= Miriam Elia =

British artist and broadcaster

Miriam Elia is a British artist and broadcaster.

She wrote and starred in the comedy sketch show A Series of Psychotic Episodes. The pilot was first broadcast on BBC Radio 7 on 7 March 2007, as one of 10 entries for BBC Radio 7's "Witty and Twisted" competition. It won the competition and was awarded by having a full series, first broadcast on 2 November 2008. It later moved to BBC Radio 4.

With her brother Ezra Elia, she also wrote We go to the gallery, a satire on modern art in the form of a Ladybird Book. Among the works satirised were Imponderabilia by Marina Abramović and Balloon Dog by Jeff Koons. The book drew threat of legal action from Penguin Group for breach of copyright, and some changes were made to the names of characters and logos so it could be published as a parody. Penguin later released their own series of adult oriented Ladybirds books.

Elia has also written and illustrated an animation and book The Diary of Edward the Hamster 1990–1990 with her brother Ezra Elia. This was based on a character in A Series of Psychotic Episodes.

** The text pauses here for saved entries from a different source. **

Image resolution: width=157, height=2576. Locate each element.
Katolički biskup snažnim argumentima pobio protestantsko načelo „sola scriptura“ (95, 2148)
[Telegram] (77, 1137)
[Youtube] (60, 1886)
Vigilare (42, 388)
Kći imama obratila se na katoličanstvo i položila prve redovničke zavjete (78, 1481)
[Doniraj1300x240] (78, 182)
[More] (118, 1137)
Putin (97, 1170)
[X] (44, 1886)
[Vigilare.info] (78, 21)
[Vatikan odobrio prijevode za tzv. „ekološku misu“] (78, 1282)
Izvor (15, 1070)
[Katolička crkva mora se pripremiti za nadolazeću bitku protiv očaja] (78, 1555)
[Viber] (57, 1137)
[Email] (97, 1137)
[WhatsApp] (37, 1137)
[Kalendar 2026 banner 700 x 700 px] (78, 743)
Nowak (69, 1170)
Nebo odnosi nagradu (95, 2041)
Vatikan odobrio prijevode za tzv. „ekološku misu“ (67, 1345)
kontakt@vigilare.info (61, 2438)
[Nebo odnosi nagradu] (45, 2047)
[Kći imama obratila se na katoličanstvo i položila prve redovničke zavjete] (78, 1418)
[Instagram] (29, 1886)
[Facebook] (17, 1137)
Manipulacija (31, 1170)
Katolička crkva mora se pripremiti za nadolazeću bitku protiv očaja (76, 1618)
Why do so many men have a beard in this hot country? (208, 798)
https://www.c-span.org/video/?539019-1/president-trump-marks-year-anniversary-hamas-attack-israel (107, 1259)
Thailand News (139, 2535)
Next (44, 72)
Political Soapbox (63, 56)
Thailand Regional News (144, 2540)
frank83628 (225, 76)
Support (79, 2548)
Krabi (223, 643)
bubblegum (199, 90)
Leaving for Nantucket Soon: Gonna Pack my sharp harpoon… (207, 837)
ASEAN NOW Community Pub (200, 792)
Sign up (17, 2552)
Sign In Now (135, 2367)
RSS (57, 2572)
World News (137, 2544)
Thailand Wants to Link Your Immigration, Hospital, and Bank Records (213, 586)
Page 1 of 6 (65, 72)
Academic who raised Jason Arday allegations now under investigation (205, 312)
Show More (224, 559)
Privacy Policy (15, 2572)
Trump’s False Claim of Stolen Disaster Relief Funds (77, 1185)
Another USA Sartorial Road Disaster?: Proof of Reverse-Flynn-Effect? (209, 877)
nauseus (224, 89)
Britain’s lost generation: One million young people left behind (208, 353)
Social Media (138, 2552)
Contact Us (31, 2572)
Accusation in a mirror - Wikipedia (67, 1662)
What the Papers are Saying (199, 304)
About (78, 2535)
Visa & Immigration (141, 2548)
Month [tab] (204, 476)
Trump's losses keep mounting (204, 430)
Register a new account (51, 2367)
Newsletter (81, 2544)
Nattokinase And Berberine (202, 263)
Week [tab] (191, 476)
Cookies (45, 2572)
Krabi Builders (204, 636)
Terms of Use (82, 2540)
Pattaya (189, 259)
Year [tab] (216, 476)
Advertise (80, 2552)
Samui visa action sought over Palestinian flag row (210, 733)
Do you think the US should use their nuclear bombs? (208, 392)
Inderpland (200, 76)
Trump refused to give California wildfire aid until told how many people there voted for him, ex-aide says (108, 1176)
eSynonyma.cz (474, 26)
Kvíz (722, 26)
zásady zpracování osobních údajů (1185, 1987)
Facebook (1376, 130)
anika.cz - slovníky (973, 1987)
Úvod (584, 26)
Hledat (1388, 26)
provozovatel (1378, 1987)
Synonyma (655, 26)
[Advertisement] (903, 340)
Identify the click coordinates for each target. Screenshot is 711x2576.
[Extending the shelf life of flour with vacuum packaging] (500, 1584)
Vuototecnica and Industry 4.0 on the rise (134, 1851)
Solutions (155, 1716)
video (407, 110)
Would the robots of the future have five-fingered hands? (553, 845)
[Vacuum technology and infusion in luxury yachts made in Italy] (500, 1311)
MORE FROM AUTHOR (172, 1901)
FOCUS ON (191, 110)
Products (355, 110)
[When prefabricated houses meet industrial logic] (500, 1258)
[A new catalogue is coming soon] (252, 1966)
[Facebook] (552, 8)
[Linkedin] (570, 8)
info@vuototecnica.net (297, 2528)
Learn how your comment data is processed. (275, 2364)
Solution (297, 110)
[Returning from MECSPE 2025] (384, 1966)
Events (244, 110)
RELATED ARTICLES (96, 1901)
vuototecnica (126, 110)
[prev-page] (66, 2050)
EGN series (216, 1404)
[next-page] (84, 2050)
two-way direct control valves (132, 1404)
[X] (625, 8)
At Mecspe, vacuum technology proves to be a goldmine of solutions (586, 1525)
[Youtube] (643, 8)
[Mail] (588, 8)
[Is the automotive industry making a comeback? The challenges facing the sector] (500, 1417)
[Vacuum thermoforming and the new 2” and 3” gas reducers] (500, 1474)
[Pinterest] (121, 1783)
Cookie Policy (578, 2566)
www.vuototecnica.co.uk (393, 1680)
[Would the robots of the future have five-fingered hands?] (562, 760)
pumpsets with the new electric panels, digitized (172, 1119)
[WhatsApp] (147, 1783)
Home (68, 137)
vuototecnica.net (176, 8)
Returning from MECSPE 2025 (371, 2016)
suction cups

Elia is a supporter of Brexit. In 2018 she took part in a discussion on the BBC News channel about the potential effects that Britain leaving the EU might have on its creative industries. During the discussion she spoke of her involvement with the group 'Artists for Brexit' and confirmed that she had voted to leave the EU in the 2016 EU Referendum. Throughout the live segment, she suggested several ways that U.K. creative industries might stand to benefit outside of the European Union.